Bank of Japan Governor Haruhiko Kuroda said in a statement that the Japanese economy is still at a point of high uncertainty and that they will maintain their supportive monetary policy as needed. This policy is the inverse of many of the Central Banks where they are currently withdrawing stimulus rather than the opposite.
He also said that pandemic and rising commodity prices are one of the biggest risks to the economy. As such they will keep a close eye on possible impacts on the economy and make adjustments as needed.
The Japanese economy is showing some signs of weakness but some data reveal that they are on a path to recovery. Much of the problem is the rising price of energy, something that the BOJ is willing to tackle, given that these prices are a major contributor to the current 2% inflation.
It maintains a target of 2% annual inflation, a target that is close to being reached if it can be maintained until the end of the year. Something that will be difficult to achieve in the current macroeconomic context.

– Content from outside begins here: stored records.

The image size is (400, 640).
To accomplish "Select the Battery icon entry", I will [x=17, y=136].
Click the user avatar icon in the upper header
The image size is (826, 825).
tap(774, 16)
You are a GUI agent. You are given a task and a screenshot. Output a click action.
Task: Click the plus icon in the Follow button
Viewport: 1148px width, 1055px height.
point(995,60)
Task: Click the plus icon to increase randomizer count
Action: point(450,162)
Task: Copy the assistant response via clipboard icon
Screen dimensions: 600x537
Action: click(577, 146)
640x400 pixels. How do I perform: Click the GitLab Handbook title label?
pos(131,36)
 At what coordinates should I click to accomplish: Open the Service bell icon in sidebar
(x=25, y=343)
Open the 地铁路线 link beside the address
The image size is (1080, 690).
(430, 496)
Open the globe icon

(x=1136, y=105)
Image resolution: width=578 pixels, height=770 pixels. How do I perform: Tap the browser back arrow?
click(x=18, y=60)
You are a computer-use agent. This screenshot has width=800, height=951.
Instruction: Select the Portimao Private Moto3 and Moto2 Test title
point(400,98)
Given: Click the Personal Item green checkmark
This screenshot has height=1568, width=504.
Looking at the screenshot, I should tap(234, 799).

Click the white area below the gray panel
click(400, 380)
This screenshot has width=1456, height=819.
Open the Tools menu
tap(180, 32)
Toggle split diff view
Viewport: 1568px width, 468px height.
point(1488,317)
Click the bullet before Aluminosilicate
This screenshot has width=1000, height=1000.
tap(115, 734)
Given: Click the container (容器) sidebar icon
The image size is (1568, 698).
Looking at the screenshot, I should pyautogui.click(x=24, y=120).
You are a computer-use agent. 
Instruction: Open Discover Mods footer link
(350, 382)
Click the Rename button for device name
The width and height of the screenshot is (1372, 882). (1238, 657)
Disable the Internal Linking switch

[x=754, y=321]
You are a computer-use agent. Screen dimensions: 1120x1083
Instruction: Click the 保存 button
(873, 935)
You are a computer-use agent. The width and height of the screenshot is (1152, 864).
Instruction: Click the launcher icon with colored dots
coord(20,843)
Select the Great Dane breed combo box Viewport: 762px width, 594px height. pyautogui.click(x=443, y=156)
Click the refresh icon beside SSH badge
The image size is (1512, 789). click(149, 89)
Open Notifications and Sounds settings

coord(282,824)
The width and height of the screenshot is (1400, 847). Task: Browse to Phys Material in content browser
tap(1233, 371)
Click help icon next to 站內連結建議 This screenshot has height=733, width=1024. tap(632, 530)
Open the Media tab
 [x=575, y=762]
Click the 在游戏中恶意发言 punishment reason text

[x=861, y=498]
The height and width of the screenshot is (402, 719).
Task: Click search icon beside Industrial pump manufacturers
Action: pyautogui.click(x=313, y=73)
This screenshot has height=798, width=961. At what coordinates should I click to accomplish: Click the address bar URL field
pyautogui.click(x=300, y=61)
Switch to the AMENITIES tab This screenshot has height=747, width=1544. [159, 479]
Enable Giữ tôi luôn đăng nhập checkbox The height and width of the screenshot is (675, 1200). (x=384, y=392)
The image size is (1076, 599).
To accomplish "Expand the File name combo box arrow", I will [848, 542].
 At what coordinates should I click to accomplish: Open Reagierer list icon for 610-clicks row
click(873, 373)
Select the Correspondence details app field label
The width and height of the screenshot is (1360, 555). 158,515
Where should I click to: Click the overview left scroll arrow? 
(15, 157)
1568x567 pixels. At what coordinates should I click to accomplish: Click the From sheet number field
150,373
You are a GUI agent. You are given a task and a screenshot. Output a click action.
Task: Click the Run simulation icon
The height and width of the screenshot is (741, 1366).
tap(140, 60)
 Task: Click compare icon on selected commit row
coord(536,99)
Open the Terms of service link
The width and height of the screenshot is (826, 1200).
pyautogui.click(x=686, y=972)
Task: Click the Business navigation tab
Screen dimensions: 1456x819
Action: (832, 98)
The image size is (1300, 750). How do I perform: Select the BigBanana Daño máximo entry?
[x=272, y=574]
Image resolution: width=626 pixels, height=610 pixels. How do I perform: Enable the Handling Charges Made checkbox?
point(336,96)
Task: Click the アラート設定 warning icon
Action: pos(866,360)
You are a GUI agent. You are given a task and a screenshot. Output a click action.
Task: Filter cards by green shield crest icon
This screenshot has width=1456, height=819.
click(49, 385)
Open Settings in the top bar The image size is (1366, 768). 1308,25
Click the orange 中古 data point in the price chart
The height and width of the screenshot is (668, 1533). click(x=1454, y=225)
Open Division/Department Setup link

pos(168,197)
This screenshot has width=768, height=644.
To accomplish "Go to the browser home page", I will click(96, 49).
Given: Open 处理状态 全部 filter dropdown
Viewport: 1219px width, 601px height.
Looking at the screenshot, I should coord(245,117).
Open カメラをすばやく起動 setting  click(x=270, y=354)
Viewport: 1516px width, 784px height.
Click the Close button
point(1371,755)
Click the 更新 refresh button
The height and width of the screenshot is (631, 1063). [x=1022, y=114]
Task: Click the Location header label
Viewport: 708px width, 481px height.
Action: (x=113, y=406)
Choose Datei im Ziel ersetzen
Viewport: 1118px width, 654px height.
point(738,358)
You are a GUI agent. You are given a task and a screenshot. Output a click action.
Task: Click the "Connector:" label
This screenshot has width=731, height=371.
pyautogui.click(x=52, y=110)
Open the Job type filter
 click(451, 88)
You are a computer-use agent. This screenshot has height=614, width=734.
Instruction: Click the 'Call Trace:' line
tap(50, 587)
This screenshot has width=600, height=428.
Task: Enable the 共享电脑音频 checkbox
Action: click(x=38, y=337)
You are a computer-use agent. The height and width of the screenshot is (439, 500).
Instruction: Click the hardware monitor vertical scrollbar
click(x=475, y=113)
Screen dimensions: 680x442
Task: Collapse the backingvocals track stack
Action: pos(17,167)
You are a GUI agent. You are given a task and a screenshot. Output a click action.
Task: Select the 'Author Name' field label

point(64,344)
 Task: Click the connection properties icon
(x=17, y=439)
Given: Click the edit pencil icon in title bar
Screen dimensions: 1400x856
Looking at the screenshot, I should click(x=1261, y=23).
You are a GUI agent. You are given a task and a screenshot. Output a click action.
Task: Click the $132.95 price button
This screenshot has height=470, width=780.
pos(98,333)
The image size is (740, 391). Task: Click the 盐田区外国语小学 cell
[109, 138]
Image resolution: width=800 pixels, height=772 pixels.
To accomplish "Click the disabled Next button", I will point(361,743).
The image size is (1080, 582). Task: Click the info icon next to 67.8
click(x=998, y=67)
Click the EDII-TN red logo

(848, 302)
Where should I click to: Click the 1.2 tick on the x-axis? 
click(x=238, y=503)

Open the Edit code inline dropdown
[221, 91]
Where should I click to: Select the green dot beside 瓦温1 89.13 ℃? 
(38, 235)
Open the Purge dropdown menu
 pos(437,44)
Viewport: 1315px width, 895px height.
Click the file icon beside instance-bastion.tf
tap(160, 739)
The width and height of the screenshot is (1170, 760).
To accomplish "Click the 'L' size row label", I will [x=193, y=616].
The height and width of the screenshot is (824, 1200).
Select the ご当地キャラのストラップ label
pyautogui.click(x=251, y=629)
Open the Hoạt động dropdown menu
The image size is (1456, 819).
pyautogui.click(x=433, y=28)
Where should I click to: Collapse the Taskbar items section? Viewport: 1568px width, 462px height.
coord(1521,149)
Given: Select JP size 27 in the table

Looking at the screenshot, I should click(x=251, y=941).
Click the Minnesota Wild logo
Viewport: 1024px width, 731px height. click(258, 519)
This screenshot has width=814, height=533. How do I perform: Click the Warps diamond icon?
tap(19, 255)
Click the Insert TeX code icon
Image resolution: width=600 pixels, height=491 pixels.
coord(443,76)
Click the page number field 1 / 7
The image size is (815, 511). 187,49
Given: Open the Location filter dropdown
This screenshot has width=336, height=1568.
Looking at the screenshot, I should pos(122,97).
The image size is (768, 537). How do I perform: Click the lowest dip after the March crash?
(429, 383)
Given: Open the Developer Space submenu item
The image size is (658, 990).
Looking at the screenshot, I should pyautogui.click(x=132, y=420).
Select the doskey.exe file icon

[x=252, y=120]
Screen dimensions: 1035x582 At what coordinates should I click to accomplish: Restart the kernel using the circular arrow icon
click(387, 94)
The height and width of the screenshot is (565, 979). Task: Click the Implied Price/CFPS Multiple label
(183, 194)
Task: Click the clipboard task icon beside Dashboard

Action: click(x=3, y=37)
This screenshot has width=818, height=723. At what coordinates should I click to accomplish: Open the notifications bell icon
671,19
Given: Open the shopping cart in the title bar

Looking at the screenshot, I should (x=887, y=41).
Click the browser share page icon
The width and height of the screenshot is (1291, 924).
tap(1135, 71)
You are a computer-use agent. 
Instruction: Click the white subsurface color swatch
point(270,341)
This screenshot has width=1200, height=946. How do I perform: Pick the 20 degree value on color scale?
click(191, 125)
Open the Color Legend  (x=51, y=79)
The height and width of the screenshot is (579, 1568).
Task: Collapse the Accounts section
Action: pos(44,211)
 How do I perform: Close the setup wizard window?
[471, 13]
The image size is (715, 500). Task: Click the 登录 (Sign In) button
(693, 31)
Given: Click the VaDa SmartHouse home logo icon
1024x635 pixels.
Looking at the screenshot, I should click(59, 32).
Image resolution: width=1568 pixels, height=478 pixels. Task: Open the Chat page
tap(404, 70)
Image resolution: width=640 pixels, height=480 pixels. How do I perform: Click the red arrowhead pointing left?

On the opposite spectrum of Central Banks, we have the Bank of England, led by Andrew Bailey. It was one of the first banks to start raising its reference interest rate.
With a 40-year high of 9.1%, Governor Bailey believes they will reach their target of 2% in about 2 years. They also expect to reach peak inflation of 11% in October, a forecast that they expect will not require adjustment.
With monetary policy expected to be maintained, many investors anticipate a hike of 0.50% or more at the next Bank of England meeting.